If
\begin{vmatrix}a&c\\b&d\end{vmatrix} and \begin{vmatrix}a&e\\b&f\end{vmatrix}, then sum of these determinant can be written as in terms of another determinant given by \begin{vmatrix}a&c+e\\b&d+f\end{vmatrix}
is it right?
If
\begin{vmatrix}a&c\\b&d\end{vmatrix} and \begin{vmatrix}a&e\\b&f\end{vmatrix}, then sum of these determinant can be written as in terms of another determinant given by \begin{vmatrix}a&c+e\\b&d+f\end{vmatrix}
is it right?
Yes.
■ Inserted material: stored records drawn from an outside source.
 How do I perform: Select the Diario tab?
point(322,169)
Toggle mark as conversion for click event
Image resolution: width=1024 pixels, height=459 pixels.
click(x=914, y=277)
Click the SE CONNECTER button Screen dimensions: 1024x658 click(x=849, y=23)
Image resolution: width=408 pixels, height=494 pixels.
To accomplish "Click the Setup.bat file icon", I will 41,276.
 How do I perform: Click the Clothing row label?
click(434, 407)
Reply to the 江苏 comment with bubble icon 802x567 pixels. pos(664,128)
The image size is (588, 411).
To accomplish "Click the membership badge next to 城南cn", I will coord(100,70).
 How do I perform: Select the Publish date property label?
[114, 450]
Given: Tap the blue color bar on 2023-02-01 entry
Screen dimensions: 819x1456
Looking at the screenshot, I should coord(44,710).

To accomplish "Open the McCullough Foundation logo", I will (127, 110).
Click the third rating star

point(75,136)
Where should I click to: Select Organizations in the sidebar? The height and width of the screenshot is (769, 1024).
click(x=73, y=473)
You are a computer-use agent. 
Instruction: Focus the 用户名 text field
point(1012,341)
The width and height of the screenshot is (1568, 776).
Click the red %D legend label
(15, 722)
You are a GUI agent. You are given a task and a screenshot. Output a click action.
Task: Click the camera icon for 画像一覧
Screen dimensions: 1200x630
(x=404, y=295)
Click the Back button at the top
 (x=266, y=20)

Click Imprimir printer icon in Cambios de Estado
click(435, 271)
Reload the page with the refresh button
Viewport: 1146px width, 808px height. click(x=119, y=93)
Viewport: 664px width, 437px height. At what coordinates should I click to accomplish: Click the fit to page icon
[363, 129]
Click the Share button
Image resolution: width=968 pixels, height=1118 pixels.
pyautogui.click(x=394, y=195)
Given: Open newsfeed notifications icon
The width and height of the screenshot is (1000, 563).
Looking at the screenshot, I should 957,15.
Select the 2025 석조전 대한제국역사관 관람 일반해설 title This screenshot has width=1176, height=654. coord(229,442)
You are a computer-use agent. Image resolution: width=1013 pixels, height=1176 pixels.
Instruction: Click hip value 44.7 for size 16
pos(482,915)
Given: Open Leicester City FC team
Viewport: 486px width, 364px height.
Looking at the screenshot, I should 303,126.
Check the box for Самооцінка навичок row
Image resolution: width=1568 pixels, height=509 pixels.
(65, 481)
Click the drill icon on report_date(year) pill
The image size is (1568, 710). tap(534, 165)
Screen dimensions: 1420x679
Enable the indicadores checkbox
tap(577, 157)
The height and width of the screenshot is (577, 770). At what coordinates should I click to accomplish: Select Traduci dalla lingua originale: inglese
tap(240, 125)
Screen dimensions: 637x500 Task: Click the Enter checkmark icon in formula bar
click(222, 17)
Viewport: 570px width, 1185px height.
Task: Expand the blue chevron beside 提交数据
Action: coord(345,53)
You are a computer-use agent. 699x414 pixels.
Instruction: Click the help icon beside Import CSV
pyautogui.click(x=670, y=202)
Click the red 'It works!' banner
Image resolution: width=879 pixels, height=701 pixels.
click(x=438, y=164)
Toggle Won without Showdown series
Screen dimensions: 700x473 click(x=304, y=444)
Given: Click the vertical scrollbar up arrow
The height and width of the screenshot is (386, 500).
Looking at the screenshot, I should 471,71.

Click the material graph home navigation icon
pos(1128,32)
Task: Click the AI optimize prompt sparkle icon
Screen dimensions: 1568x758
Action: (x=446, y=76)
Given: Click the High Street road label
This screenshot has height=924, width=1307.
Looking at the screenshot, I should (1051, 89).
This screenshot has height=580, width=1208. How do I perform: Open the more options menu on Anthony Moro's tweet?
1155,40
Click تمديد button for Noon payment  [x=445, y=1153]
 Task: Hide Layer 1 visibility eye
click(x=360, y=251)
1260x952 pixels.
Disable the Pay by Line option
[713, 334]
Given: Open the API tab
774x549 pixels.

Three proofs, depending on three common definitions:
Direct, by the formula $ad-bc$: expanding out, $$ \begin{vmatrix} a & c+e \\ b & d+f \end{vmatrix} = a(d+f)-b(c+e) = (ad-bc) + (af-be) = \begin{vmatrix} a & c \\ b & d \end{vmatrix} + \begin{vmatrix} a & e \\ b & f \end{vmatrix} $$.
By the formula $\det{A} = \sum_{\sigma \in S_n} \epsilon(\sigma) \prod_{i} A_{i\sigma(i)} $, if $A_{ij} = B_{ij} = C_{ij}$ for $i \neq k$, $A_{kj}=B_{kj}+C_{kj}$, then \begin{align} \det{A} &= \sum_{\sigma \in S_n} \epsilon(\sigma) \prod_{i} A_{i\sigma(i)} = \sum_{\sigma \in S_n} \epsilon(\sigma) \left(\prod_{i\neq k} A_{i\sigma(i)} \right) A_{k\sigma(k)} \\ &= \sum_{\sigma \in S_n} \epsilon(\sigma) \left(\prod_{i\neq k} A_{i\sigma(i)} \right) (B_{k\sigma(k)}+C_{k\sigma(k)}) \\ &= \sum_{\sigma \in S_n} \epsilon(\sigma) \left(\prod_{i\neq k} A_{i\sigma(i)} \right) B_{k\sigma(k)} + \sum_{\sigma \in S_n} \epsilon(\sigma) \left(\prod_{i\neq k} A_{i\sigma(i)} \right) C_{k\sigma(k)} \\ &= \sum_{\sigma \in S_n} \epsilon(\sigma) \left(\prod_{i\neq k} B_{i\sigma(i)} \right) B_{k\sigma(k)}+\sum_{\sigma \in S_n} \epsilon(\sigma) \left(\prod_{i\neq k} C_{i\sigma(i)} \right) C_{k\sigma(k)}) \\ &= \det{B}+\det{C}.\end{align}
If the determinant is defined as an alternating multilinear map on columns, this result is part of the definition (multilinear meaning that it is linear in each column).
The determinant is a multilinear function of its columns and so $$ \begin{vmatrix}a&c+e\\b&d+f\end{vmatrix} =\begin{vmatrix}a&c\\b&d\end{vmatrix} + \begin{vmatrix}a&e\\b&f\end{vmatrix} $$